Friday, Nov. 11, 1938

I've shut the door. I'm in this tiny room (the canteen has been partitioned off again) where I do the books. But now I'm writing to
you
. Those prisoners with the soft jobs, who have time on their hands and run in and out of here, are in the main section talking about the past two days, Wednesday and Thursday. I can hear their laughter and loud, boasting voices. I never had the experience, but I've heard about times like these. The crackers back home would say Moses did this and that, and old Moses would run because he knew if they caught him he'd hang. Moses could be the name of any colored man. Whether they caught him or not, the crackers would come into the colored neighborhoods and burn houses, beat up people, shit,
kill
them if they couldn't find Moses to kill instead. People ran to church or hid in the woods. People would
pray
the crackers would catch Moses and leave them alone;
they
hadn't done anything. It didn't matter to them that maybe Moses hadn't done anything, either. They just didn't want the crackers to burn their homes or to kill them. The one or two colored men who thought the people ought to fight back, quickly found themselves all alone.

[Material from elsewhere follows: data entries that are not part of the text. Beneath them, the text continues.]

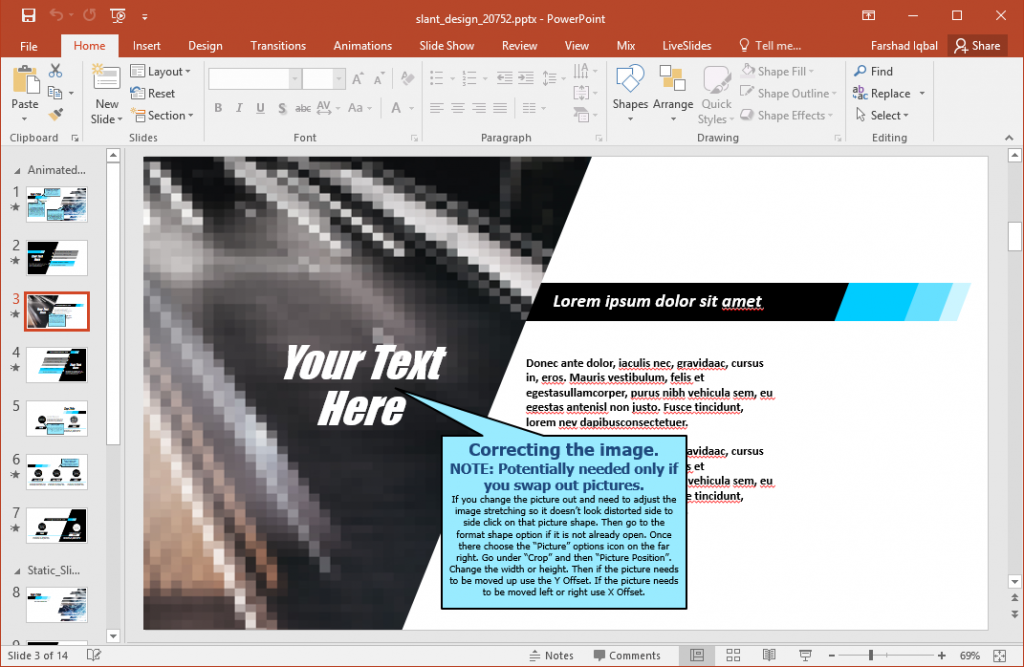Select slide 5 thumbnail in the panel
The image size is (1024, 667).
(x=57, y=419)
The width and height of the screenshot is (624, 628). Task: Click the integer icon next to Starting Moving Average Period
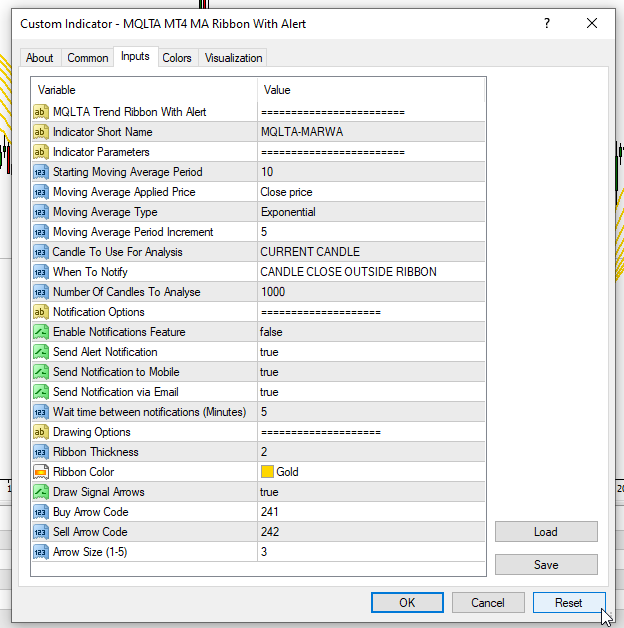click(41, 172)
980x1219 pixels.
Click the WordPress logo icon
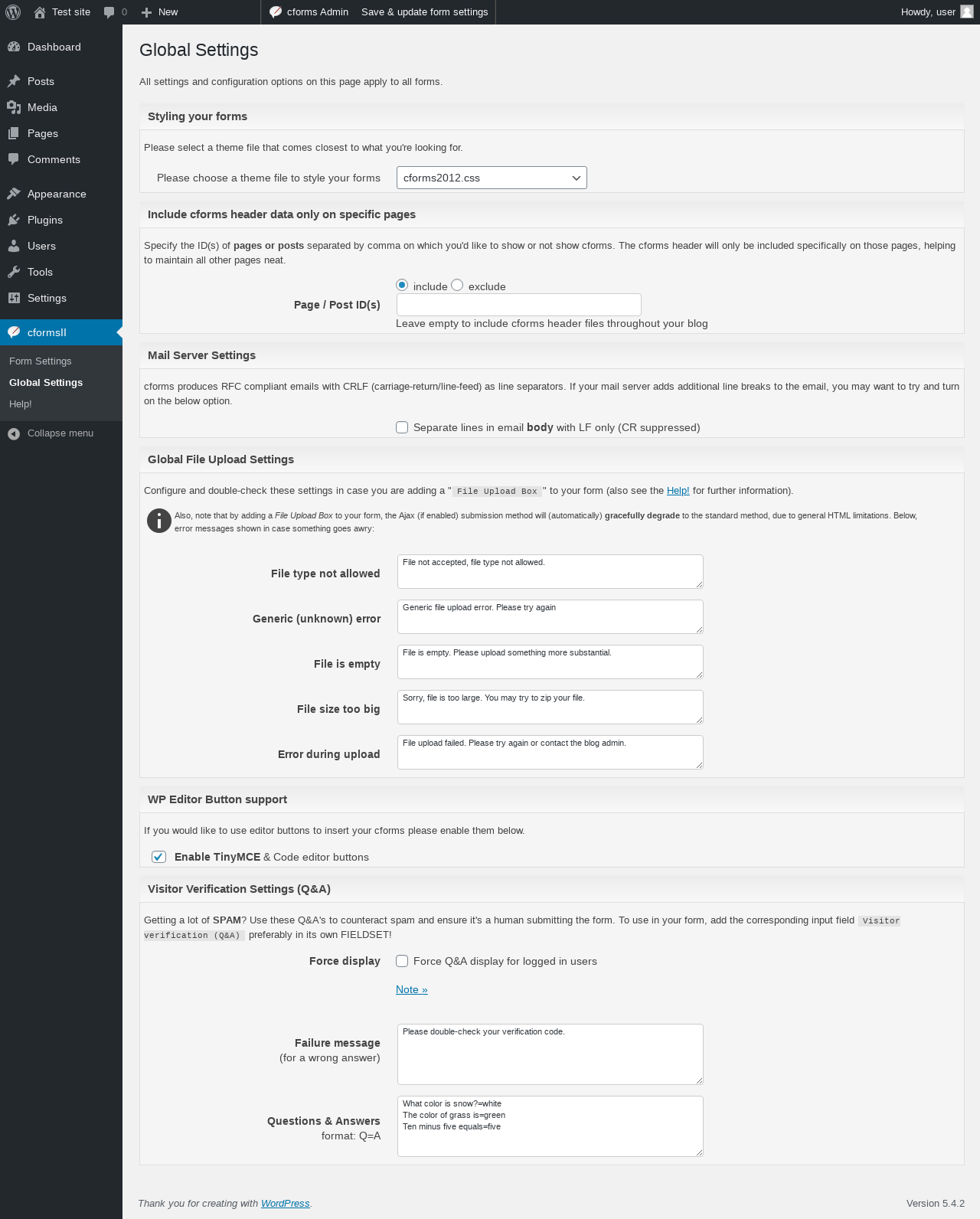click(13, 12)
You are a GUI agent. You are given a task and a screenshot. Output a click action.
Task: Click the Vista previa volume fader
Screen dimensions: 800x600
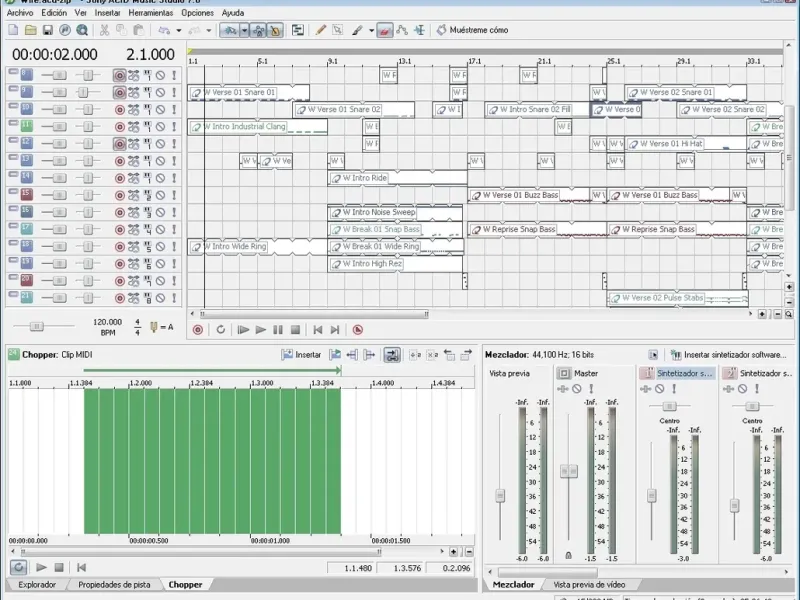coord(500,494)

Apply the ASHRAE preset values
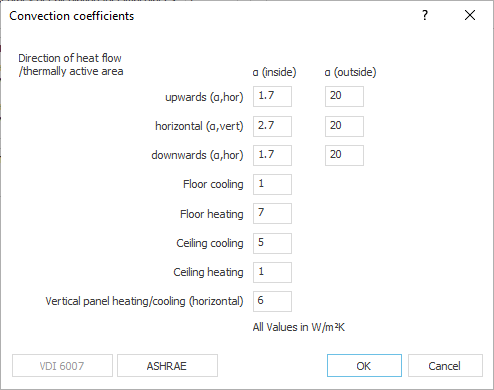[167, 366]
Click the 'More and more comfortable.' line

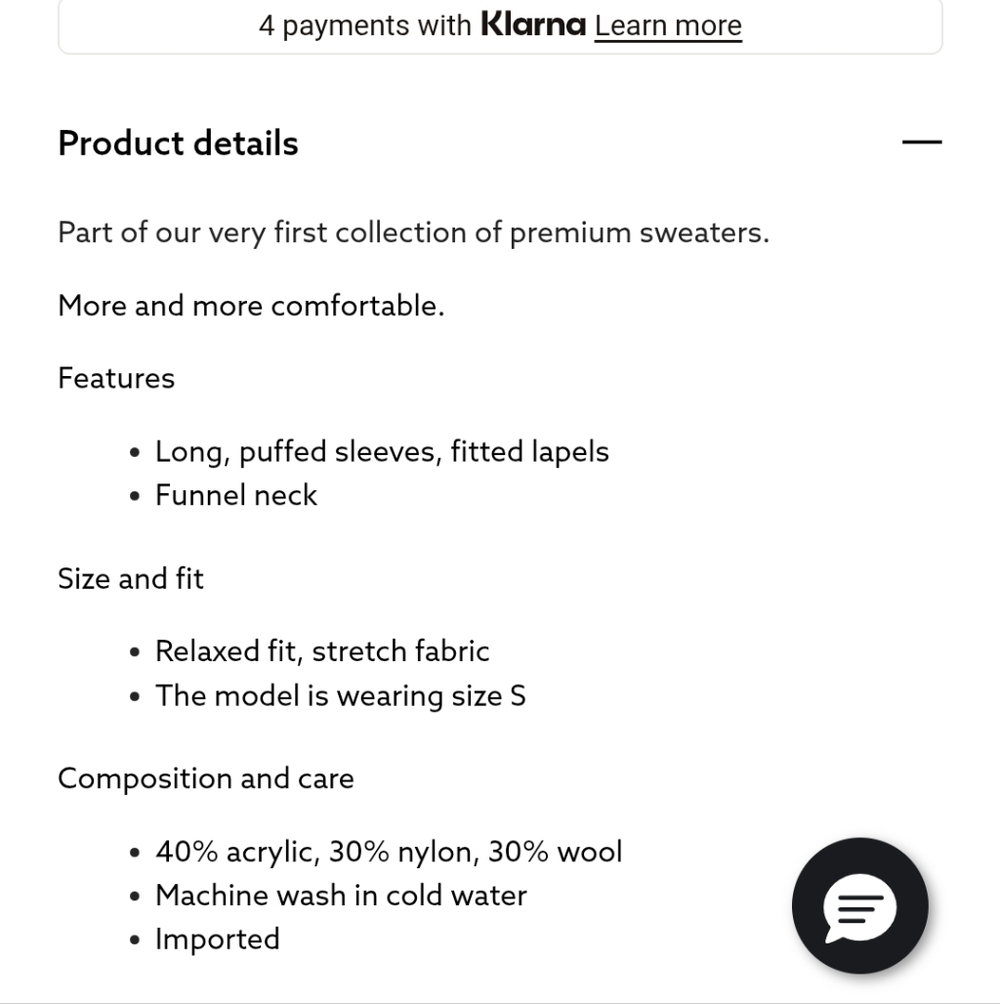tap(251, 305)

The prisoners outside are talking about something like what happens back home, but instead of a lynch mob they're calling it
Kristallnacht
, the night of the broken glass. All of Germany was like the booby hatch, the ones who went nuts and the ones who watched them. They burned or tore up and looted almost 8,000 shops owned by Jews, killed 35 Jews, burned about 200 synagogues; some Jewish women were raped; nobody knows how many Jews were hurt. The papers say the Jews will be fined a billion marks for causing the disturbance.

Some say there was altogether 25 million marks worth of damage. And they are already making more room here in camp for guess who? Every Jew who can run is running, or packing up to leave. But to where?

Bernhardt's little
Einsatztrupp
, with Gitzig working the books, is already having a profitable time in Munich; they may even need another storehouse now. If Bernhardt's doing so well, I can't imagine how Goering's doing.

Anna and Dieter Lange think they're slick. I've heard them talking about how they got the doctor to sign her “can't have babies” paper. So they're getting away with it, not having kids at all. She's dumping the pad and claiming a miscarriage. A lot of times they talk right out in the open, like I was still a piece of furniture; some of the important stuff I hear through the furnace flues that come down from their room into the cellar. They talk about money all the time, where to put it. Anna thinks they should help her folks buy more land and livestock, little by little. Dieter Lange wants to make safe and secret investments, get the money to Switzerland, but he's afraid he might get caught. He's told me sometimes in his room, or down in mine, when Anna's out—when I learn the most important stuff—that he wishes all this business would settle down, maybe even that Hitler would get put out, so he could leave the
SS
and open a nice, fancy club in Berlin. Dieter Lange has done what he set out to do—make money. He used the
SS
to do it, but the
SS
is using him, too. He's got to be careful. So they make money on rake-offs, but can't do anything with it. Bernhardt's in the same fix, except he's a state security officer. Wouldn't be the first cop to have sticky fingers. He has valuables that Goering doesn't want or maybe doesn't even know about. Besides, Goering's a very busy man, according to the papers. No, never knew a cop who wasn't crooked in some way—stealing sex or goods or money. Saw too much of it working clubs back home and here in Germany where the uniform, the flag, the slogans, the marching, only cover it up. Sure, the German folk this, and the German folk that. Fuck the folk. These camps wouldn't be here if the folk didn't want them. And there'll be new camps in Czechoslovakia, because the Germans won't be happy with just the Sudetenland; they want the whole place.